Beetroot is a rich source of potent antioxidants and nutrients, including magnesium, sodium, potassium and vitamin C., and betaine. Additionally, several preliminary studies on both rats and humans have shown betaine may protect against liver disease, particularly the buildup of fatty deposits in the liver caused by alcohol abuse, protein deficiency, or diabetes, among other causes.
Beetroot juice has been shown to lower blood pressure and thus help prevent cardiovascular problems. It has antioxidant properties. Dietary nitrate, such as that found in the beetroot, is thought to be a source for the biological messenger nitric oxide, which is used by the endothelium to signal smooth muscle, triggering it to relax. This induces vasodilation and increased blood flow.
So super pretty good for you. And it tastes like a sweet and is eaten like an apple! Or grated. Or boiled…. But that’s a pain. Unless you’re feeling rich and you rock woolworths already cooked and sliced.
Nutritional value per 100 g (3.5 oz)
Energy 180 kJ (43 kcal)
Carbohydrates 9.96 g
– Sugars 7.96 g
– Dietary fiber 2.0 g
Fat .18 g
Ok so it’s got quite a bit of sugar so be wary of that.
Protein is expensive. Lentils are cheap.
If you don’t know what lentils are… They’re legumes…. Kinda like peas.
Lentils, raw (dry weight) Nutritional value per 100 g (3.5 oz)
Energy 1,477 kJ (353 kcal)
Carbohydrates 60 g
– Sugars 2 g
– Dietary fiber 31 g
Fat 1 g
Protein 26 g
Water 10.4 g
Put in a pot with water and some curry powder or any spice, leave to boil for like 45 min and voila.. Lentils or lentil soup.
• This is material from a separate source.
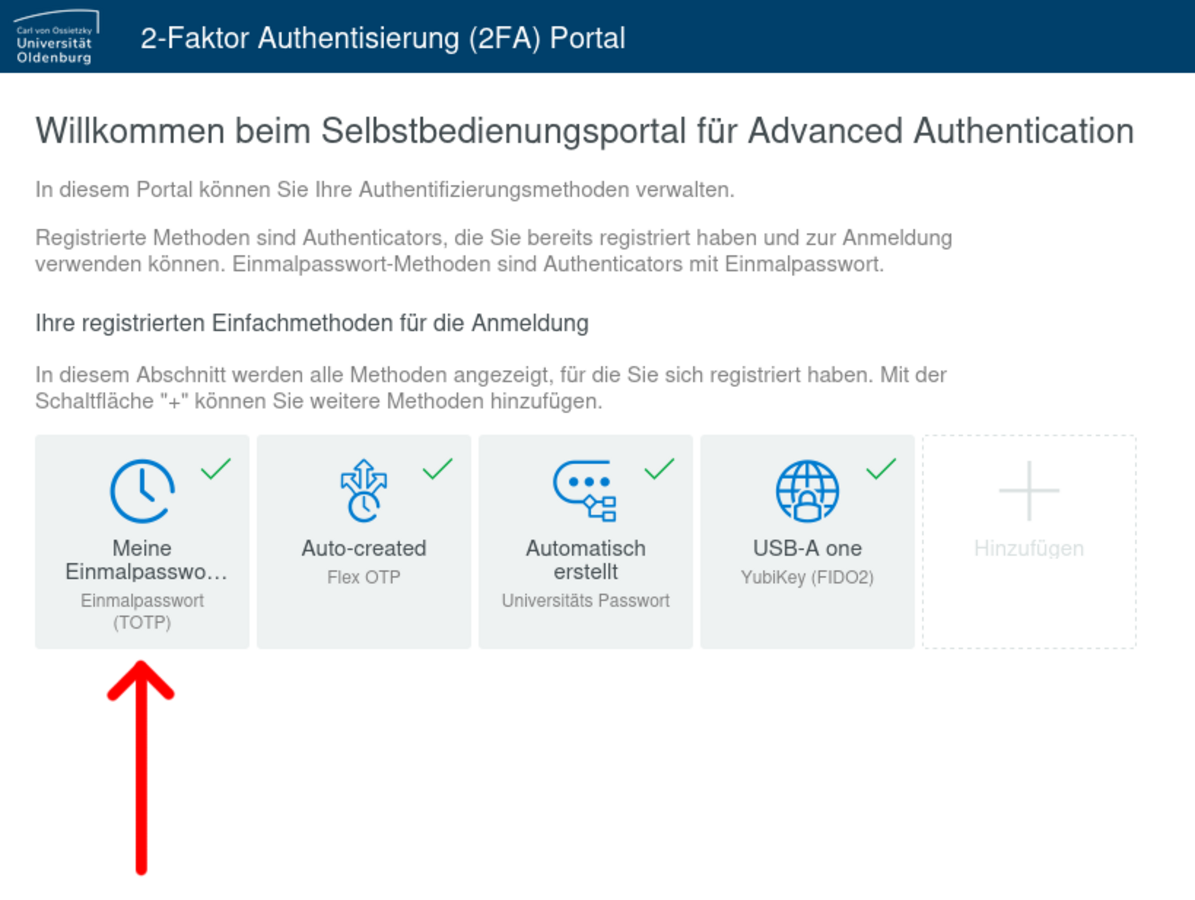The height and width of the screenshot is (900, 1195).
Task: Click the "Universitäts Passwort" subtitle text
Action: pos(586,601)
I count it as a carb and a protein.
Www.mindbodygreen.com had this to say:
1. Lower Cholesterol – Lentils help to reduce blood cholesterol since it contains high levels of soluble fiber. Lowering your cholesterol levels reduces your risk of heart disease and stroke by keeping your arteries clean.
2. Heart Health – Several studies have shown that eating high fiber foods like lentils reduces your risk of heart disease. Lentils are also a great source of folate and magnesium, which are big contributors to heart health. Magnesium improves blood flow, oxygen and nutrients throughout the body.
3. Digestive Health – Insoluble dietary fiber found in lentils helps prevent constipation and other digestive disorders like irritable bowel syndrome and diverticulosis.
4. Stabilized Blood Sugar – Soluble fiber traps carbohydrates, slowing down digestion and stabilizing blood sugar levels. This can be especially helpful for those with diabetes, insulin resistance or hypoglycemia.
5. Good Protein – Of all legumes and nuts, lentils contain the third-highest levels of protein. 26 percent of lentil’s calories are attributed to protein.
6. Increases Energy – Lentils increase steady, slow-burning energy due its fiber and complex carbohydrates. Lentils are also a good source of iron, which transports oxygen throughout your body and is key to energy production and metabolism.
7. Weight Loss – Although lentils include all these beneficial nutrients like fiber, protein, minerals and vitamins, they are still low in calories and contain virtually no fat. One cup of cooked lentils only contains about 230 calories, but still leaves you feeling full and satisfied.
Also, if you’re busy… They’re quite cheap in a can already cooked as well.